Al Mohler, speaking in chapel at the Southern Baptist Theological Seminary, explained, “As we first heard this word (of the four deaths), we realized that the cause of the Gospel needed at least four more.  That’s just status quo, four more. But advance is going to take far more than four.”[6]

And indeed advance has come, and will continue to come, at a high cost.  The twentieth century alone saw nearly fifty million martyrs, that is almost 1,250 people martyred daily.[7]  For those of us in this room, in comfortable America, that reality is almost incomprehensible.
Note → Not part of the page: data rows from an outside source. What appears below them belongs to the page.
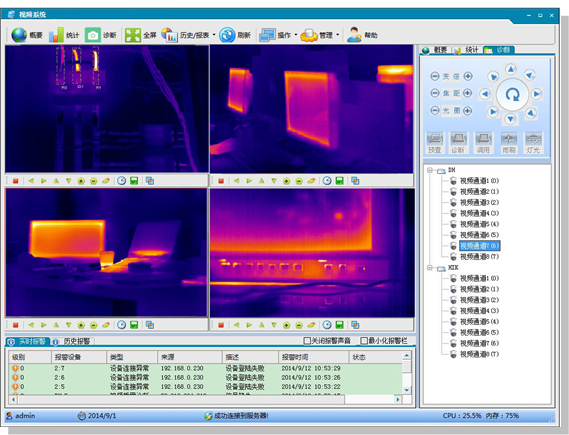569x435 pixels.
Task: Select the 统计 tab in right panel
Action: click(x=467, y=50)
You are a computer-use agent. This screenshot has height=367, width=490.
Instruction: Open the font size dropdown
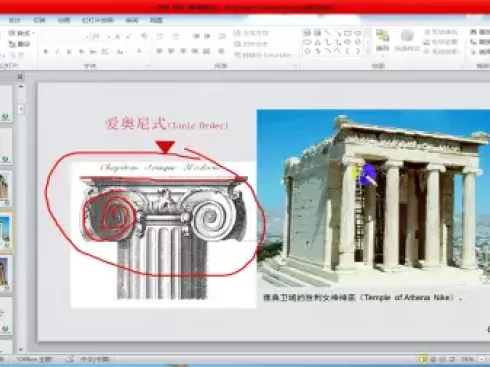109,37
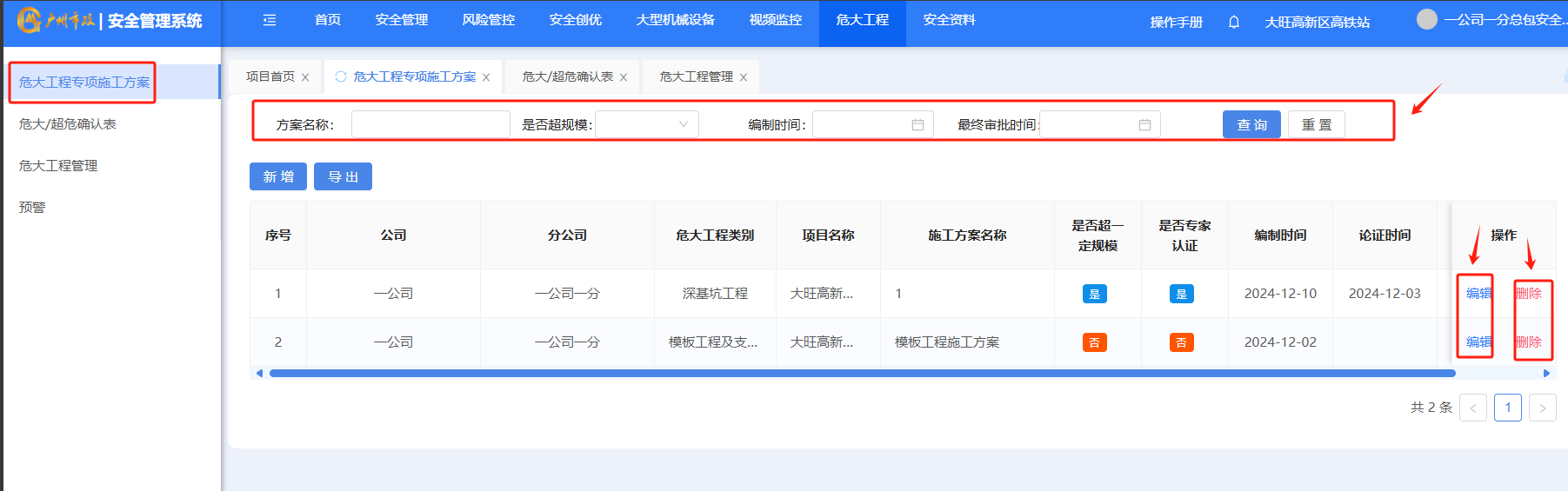Click calendar icon in 最终审批时间 field
1568x491 pixels.
click(1144, 125)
B. Suffering and Persecution Defined

Suffering and persecution are related.  Persecution can result in suffering but not all suffering is the result of persecution.  Looking at Paul’s statements in II Corinthians 11:23-28 we can see the difference between these two things.  Acts of persecution are underlined, suffering is in boldface, and suffering as a result of persecution is underlined and boldfaced.

23Are they servants of Christ? I am a better one—I am talking like a madman—with far greater labors, far more imprisonments, with countless beatings, and often near death24Five times I received at the hands of the Jews the forty lashes less one25Three times I was beaten with rods. Once I was stoned. Three times I was shipwrecked; a night and a day I was adrift at sea; 26on frequent journeys, in danger from rivers, danger from robbers, danger from my own people, danger from Gentiles, danger in the city, danger in the wilderness, danger at sea, danger from false brothers; 27in toil and hardship, through many a sleepless night, in hunger and thirst, often without food, in cold and exposure28And, apart from other things, there is the daily pressure on me of my anxiety for all the churches.
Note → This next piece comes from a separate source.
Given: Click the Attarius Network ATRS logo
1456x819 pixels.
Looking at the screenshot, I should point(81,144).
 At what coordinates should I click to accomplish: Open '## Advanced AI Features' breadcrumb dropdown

Suffering is important as a display of the gospel.  We saw that recently when we spent a weekend studying Hebrews.  We, as a church, need to see individuals looking to Jesus and running the race with endurance.  As they suffer through cancer and disease exhorting us that Jesus is worth it, that this present affliction is light and momentary compared to the eternal weight of glory (Romans 8:18; II Corinthians 4:17-18; Hebrews 12:1-2).

Charles L. Tieszen defines persecution as, “Any unjust action of varying levels of hostility perpetuated primarily on the basis of religion and directed at Christians, resulting in varying levels of harm as it is considered from the victim’s perspective.”[8]

  • Any unjust action
  • varying levels of hostility/resulting in varying levels of harm
  • perpetuated primarily on the basis of religion
  • directed at Christians
  • considered from the victim’s perspective

C. American Exceptionalism and Global violence

We come to this discussion from an incredibly unique vantage point.  For us as Americans the global reality of persecution is almost incomprehensible.  There are countless issues facing the global church that are completely foreign to us and because of that we are not addressing these things theologically.  So I want to force our hand this morning and address some of these things and hopefully force us to view the world from a different perspective.

1. Islam Does Not Have a Monopoly on Violence

I think our understanding of persecution and the relationship between followers of Christ and Islam is shaped more by American foreign policy than by Scripture and the global context of religious violence.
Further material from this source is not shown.